Starting at the entry that contains "Tap the text" and ending with the one that contains "Click the large", give those entries below as a numbered list with the blank lines dropped.
═══ LISTED ENTRIES ═══
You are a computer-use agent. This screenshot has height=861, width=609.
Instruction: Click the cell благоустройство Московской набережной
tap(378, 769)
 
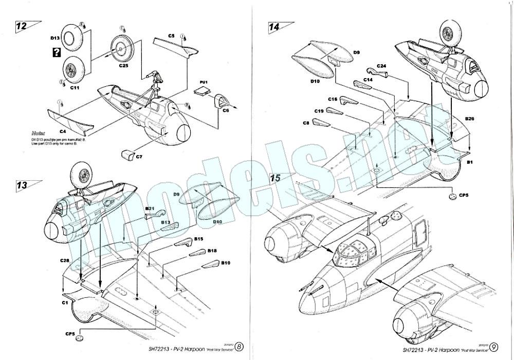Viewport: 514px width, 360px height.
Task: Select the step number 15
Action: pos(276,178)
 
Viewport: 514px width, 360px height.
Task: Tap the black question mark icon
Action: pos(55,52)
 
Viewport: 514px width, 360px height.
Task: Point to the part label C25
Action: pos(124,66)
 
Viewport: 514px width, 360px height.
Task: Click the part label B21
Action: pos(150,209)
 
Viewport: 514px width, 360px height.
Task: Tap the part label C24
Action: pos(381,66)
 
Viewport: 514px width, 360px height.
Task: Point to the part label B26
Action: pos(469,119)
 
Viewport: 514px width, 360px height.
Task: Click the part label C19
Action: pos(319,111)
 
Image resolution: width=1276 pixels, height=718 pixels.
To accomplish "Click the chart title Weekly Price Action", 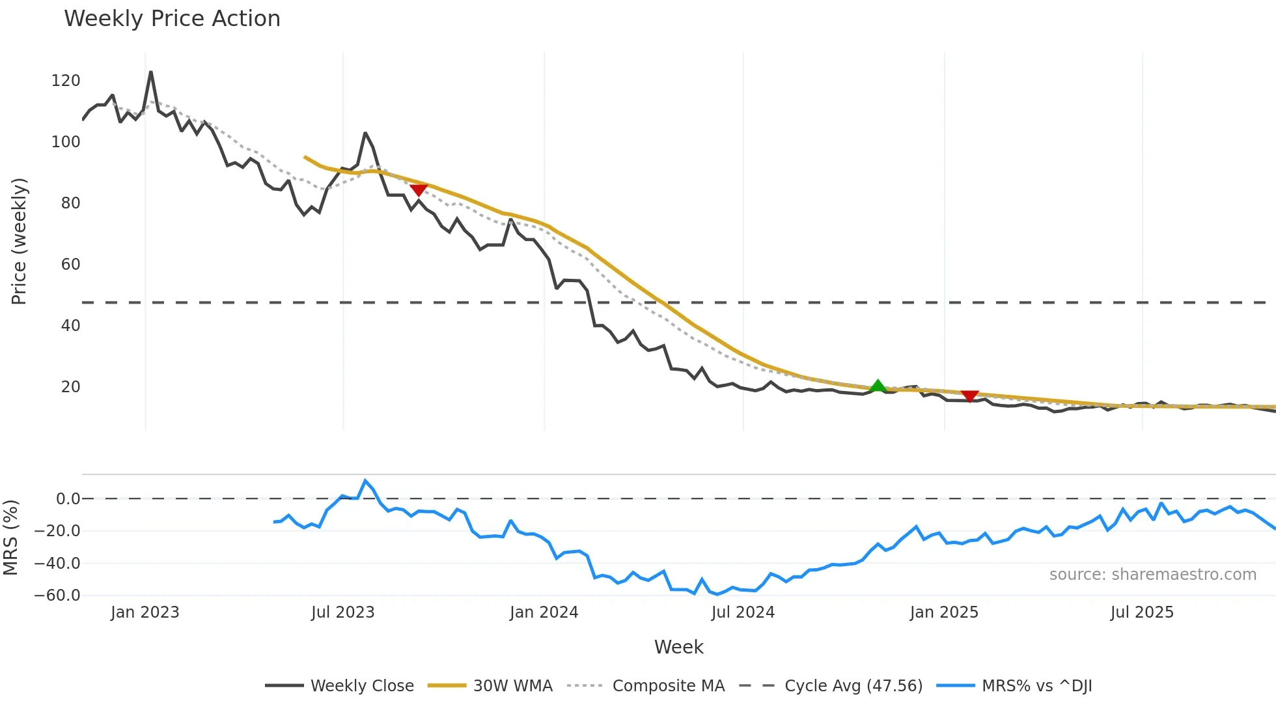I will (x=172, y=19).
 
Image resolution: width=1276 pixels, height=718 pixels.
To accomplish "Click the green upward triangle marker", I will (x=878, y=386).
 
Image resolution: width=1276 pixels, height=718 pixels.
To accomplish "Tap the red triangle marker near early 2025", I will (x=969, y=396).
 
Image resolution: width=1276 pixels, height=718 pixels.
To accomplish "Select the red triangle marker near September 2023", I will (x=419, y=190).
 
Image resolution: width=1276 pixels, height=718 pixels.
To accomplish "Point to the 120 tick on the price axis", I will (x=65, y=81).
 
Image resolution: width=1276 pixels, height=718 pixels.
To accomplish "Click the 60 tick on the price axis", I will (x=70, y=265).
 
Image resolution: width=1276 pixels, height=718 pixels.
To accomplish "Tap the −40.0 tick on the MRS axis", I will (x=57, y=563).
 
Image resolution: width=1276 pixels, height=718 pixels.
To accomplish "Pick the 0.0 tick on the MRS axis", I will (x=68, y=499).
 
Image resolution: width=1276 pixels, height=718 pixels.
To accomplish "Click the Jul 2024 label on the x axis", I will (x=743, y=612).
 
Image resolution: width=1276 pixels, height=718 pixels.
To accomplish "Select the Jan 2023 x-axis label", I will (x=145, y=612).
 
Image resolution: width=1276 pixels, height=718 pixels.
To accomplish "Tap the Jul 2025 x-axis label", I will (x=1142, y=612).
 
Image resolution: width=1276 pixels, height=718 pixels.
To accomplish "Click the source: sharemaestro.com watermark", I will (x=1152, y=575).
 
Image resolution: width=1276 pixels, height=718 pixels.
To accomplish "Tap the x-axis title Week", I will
═══
═══ LISTED ENTRIES ═══
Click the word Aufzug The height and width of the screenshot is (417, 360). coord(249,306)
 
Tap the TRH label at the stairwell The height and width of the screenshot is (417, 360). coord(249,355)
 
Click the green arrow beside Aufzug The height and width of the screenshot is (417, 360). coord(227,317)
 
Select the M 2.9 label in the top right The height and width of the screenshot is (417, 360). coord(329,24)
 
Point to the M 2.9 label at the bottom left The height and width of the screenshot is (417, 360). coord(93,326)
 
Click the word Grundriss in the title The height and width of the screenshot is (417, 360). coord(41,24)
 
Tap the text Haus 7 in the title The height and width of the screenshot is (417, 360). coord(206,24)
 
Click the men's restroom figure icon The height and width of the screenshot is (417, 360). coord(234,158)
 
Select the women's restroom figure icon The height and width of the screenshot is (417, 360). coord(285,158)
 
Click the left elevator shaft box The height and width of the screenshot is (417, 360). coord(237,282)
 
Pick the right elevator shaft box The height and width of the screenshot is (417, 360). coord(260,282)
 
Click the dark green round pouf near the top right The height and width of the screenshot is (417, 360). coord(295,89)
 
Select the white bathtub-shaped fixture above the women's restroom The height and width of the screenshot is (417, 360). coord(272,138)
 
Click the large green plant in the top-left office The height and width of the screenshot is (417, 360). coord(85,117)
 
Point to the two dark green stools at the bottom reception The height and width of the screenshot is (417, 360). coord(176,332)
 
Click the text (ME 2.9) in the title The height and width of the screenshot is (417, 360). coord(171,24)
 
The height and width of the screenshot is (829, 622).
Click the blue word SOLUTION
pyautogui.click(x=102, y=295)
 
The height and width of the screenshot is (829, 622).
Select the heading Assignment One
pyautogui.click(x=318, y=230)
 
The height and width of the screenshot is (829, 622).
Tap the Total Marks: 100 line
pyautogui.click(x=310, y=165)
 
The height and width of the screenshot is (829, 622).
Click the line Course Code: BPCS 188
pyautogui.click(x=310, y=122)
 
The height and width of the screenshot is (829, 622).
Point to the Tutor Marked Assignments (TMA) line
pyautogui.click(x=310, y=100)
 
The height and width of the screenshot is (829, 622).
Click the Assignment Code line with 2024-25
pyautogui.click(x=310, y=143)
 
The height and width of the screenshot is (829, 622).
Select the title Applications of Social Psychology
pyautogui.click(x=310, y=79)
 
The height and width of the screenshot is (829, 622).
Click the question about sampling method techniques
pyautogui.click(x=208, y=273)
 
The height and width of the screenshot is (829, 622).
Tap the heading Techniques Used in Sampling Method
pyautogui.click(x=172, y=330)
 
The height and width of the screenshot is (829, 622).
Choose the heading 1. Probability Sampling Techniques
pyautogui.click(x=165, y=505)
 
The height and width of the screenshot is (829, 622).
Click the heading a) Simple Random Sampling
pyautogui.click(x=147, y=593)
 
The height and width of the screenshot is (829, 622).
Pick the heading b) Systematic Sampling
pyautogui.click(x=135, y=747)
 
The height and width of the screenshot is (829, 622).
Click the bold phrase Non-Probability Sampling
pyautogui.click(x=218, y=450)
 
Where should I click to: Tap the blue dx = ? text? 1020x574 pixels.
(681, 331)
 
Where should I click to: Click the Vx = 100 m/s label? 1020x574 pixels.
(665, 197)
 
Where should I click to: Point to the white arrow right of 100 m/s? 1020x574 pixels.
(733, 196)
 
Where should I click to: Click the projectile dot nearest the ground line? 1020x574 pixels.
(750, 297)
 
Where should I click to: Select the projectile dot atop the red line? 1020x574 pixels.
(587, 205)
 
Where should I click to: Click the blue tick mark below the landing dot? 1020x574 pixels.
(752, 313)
═══
» CORRECT RESULT:
1. Tap the text Haus 7 in the title The height and width of the screenshot is (417, 360). coord(206,24)
2. Click the men's restroom figure icon The height and width of the screenshot is (417, 360). coord(234,158)
3. Select the women's restroom figure icon The height and width of the screenshot is (417, 360). coord(285,158)
4. Click the left elevator shaft box The height and width of the screenshot is (417, 360). coord(237,282)
5. Pick the right elevator shaft box The height and width of the screenshot is (417, 360). coord(260,282)
6. Click the dark green round pouf near the top right The height and width of the screenshot is (417, 360). coord(295,89)
7. Select the white bathtub-shaped fixture above the women's restroom The height and width of the screenshot is (417, 360). coord(272,138)
8. Click the large green plant in the top-left office The height and width of the screenshot is (417, 360). coord(85,117)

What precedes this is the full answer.